Błochin narzeka na pogodę w Doniecku
Przed piątkowym meczem piłkarskich mistrzostw Europy Ukraina - Francja na Donbas-Arena w Doniecku trener współgospodarzy turnieju Oleg Błochin narzekał na trudne warunki klimatyczne w tym mieście. W czwartek temperatura dochodziła do 34 stopni.

- Tego nie możemy zmienić, a grać trzeba.
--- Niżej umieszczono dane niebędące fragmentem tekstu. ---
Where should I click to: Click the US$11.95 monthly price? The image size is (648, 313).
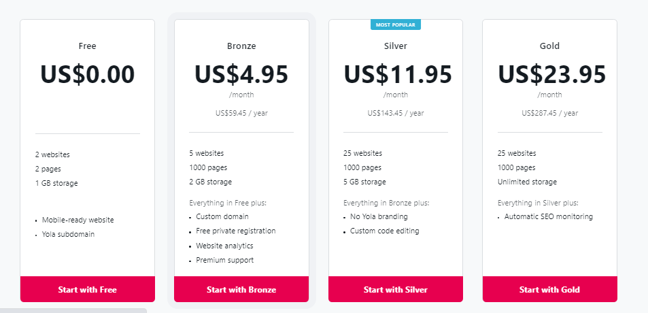click(396, 74)
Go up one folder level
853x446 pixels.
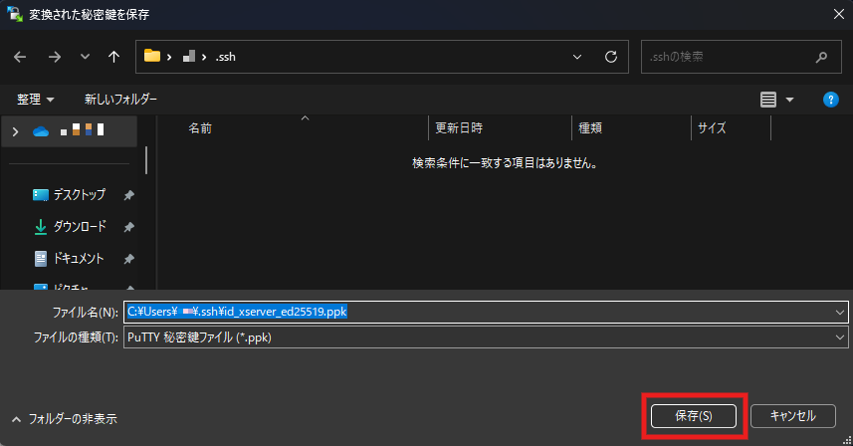coord(113,57)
Jutro zobaczymy, kto będzie miał więcej sił i woli przeżycia w tym piecu - powiedział szkoleniowiec.
W rozmowie z dziennikarzami przyznał, że pracuje nad usunięciem błędów, których dopuścili się jego zawodnicy w zwycięskim meczu ze Szwecją 2:1.
- Staramy się usunąć te problemy, ale czasu jest mało. Mówiłem, że dla całkowitego przygotowania drużyny potrzebowałbym jeszcze dwóch tygodni. Na przykład mecz w Charkowie pokazał, że Holandia ma większe problemy w obronie środkowej, niż my - zaznaczył.
Błochin prosił, by nie porównywano oczekiwanego w Doniecku meczu z Francją ze spotkaniem towarzyskim w lipcu zeszłego roku, które jego drużyna przegrała 1:4.
- Wspomnijmy jeszcze, co było 20 lat temu. Wspomnijmy bitwę pod Borodino. To był zupełnie inny zespół - mówił trener.
Jak poinformował, nie podjął jeszcze decyzji co do składu na mecz z Francją. "Zawodnicy mają niewielkie problemy. Nie są to złamania, ani inne poważne obrażenia, ale będę czekał do jutra.